As a continuation of Day81: A bit of bioinformatics (and revisions for a paper), I need to parse the results of the HOMER motif discovery analysis.
Task: Extract from the HOMER motif name
The names of the motifs are jammed with information which needs to be split into separate columns.
To do this task, I defined an R function to load the data (part 1), parse out count data information (part 2), and separate the motif name into different columns (part 3).
load_homer_knownresults <- function(knownresults_file, returncounts=FALSE){
## Part 1: Read known results file
motifs <- readr::read_tsv(knownresults_file, progress=FALSE)

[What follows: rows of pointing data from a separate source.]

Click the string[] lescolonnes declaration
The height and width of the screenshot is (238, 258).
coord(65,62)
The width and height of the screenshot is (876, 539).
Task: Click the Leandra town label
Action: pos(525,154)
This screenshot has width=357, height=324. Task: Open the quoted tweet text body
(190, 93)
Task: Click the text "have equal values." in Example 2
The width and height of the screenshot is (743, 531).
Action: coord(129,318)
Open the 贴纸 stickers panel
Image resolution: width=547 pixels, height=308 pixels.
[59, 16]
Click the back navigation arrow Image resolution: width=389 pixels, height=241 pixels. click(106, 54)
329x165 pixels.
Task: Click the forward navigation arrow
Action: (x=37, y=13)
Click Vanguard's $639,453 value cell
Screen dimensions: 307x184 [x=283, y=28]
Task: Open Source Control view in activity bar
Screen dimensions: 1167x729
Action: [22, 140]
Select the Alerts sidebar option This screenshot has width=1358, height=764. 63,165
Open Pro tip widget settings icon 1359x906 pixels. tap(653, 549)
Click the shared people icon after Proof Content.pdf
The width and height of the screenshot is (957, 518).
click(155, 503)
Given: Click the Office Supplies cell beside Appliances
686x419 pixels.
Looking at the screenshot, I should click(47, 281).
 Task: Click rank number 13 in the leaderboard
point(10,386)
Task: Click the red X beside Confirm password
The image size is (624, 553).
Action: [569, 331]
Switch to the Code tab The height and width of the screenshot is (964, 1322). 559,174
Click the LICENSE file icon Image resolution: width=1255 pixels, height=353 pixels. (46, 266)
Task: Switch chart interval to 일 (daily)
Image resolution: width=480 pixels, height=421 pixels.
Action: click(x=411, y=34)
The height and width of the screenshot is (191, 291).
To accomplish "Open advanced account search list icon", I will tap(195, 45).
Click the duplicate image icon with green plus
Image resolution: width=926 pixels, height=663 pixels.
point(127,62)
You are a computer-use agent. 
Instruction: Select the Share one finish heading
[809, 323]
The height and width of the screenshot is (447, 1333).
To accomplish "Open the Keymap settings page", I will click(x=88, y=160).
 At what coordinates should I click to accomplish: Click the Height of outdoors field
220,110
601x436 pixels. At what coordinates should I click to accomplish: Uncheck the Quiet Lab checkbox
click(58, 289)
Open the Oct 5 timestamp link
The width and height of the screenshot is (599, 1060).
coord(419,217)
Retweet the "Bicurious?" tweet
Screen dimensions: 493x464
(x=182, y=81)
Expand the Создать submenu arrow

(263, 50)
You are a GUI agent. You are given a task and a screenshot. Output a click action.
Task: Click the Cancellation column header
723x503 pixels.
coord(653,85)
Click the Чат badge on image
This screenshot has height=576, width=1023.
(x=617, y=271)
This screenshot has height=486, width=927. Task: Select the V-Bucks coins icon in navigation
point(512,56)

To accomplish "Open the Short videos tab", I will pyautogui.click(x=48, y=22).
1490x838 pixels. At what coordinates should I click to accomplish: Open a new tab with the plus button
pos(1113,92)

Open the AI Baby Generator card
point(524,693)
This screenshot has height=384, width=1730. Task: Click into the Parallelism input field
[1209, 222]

## Part 2: Return number of sequences in target and background
if (returncounts) {
original_columns <- colnames(motifs)
seqcounts <- c(
"targets" = as.integer(sub(".*?(\\d+).*", "\\1", original_columns[6])),
"background" = as.integer(sub(".*?(\\d+).*", "\\1", original_columns[8]))
)
return(seqcounts)
}
## Part 3: Tidy column names & extract from motif name
colnames(motifs) <-
c("name", "consensus", "pval", "pvalLOG", "qvalBEN",
"tagetN", "targetP", "bgN", "bgP")
motifs %>%
tidyr::separate("name", into=c("tf", "origin", "source"), sep="/") %>%
tidyr::separate("tf", into=c("tf", "dnabindingdomain"), sep="\\(") %>%
dplyr::mutate(dnabindingdomain = sub("\\)$", "", dnabindingdomain))
}
Now that the information is tidied, we are able to search the transcription factor name in e.g. PubMed for further research.